I think you are crying foul a little too early. The patent office routinely rejects nearly every patent that is applied for the first time it responds. The applicant then has to argue what is different over the cited rejection art, and nearly always, the claims are then allowed. If fact, it is well known that ovelty is one of the easiest burdens to overcome when dealing with the patent office. This set of cases is what is called a re-exam, where the patents that were issued are looked at again, with some new eveidence in front of the patent office. While most re-exams narrow the coverage of the original patent, it is extrememly rare that the entire patent is ever found to be invalid by the patent office. It has happened at trial, but these were found valid at trial, so that is not going to happen. This process of re-exam will take years, and RIM needed freedom to operate during this period of time. So don’t count these patents out until the entire game is played. Like watching a good movie, we have to wait and see what happens in the end.

Derek Kerton (profile) says:

Not So Stupid Of The Execs

To be fair, I have the benefit of writing this in June, but I’m not sure I agree with what is written in the comments above, even with April knowledge.

Many people are asking why RIM ever agreed to pay, and are citing the execs as having made a mistake at that point.

The reason they agreed to pay is because the threat that NTP posed was so great.
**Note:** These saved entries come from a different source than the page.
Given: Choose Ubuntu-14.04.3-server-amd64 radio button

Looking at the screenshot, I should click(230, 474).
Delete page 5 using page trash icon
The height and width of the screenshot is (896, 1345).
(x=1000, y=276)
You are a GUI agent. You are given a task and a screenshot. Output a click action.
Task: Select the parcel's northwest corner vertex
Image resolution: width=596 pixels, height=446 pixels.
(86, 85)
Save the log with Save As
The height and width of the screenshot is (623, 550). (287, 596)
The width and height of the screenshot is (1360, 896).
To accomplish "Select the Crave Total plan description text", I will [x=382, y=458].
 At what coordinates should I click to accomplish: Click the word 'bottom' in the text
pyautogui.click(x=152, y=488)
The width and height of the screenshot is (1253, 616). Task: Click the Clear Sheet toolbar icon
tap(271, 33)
NTP was asking judges to put an injunction on RIM preventing them from selling any more devices, or from offering service to existing devices. And a judge agreed and gave NTP this injunction. RIM only squeaked out of this (kangaroo) court with a stay of the injunction, which delayed its implementation pending some other legal proceedings.

Now, how’s that for business risk? RIM is conducting business under the very real possibility that they will be legally required to stop selling their hardware, and their service.

Under this threat, existing RIM customers can get nervous and move off Blackberry, future customers may choose an email solution that isn’t at risk, and investors are well aware of this risk and it depresses the stock’s value.

RIM had been fighting these (greedy, anti-innovation, selfish) people at NTP for too long, and realized that it was hurting sales and stock price. When RIM announced they would settle at $450M, its stock price immediately rose 17%.

That 17% stock premium more than covers the $450M, so its not so clear that it was a bad executive decision. RIM frees up their sales team, and removes the sword of Damocles that (thanks to a lousy US Patent system, and equally inept court system) hung over their heads for far too long.

Above comments ask who gets fired, or who gets the pay cut to pay the $450M. The answer is: no one. RIM will need more staff to handle the greater sales and business that the settlement enables. The value of the company has risen, so their is more money to share, and all the employee options are worth more.

I wish we had courts and patent systems in the US that made more sense, and truly rewarded the innovators. But for now, successful, innovative companies and executives will get put in the un-enviable decision of suffering the consequences of court injunctions or paying off the ransom – neither option being good.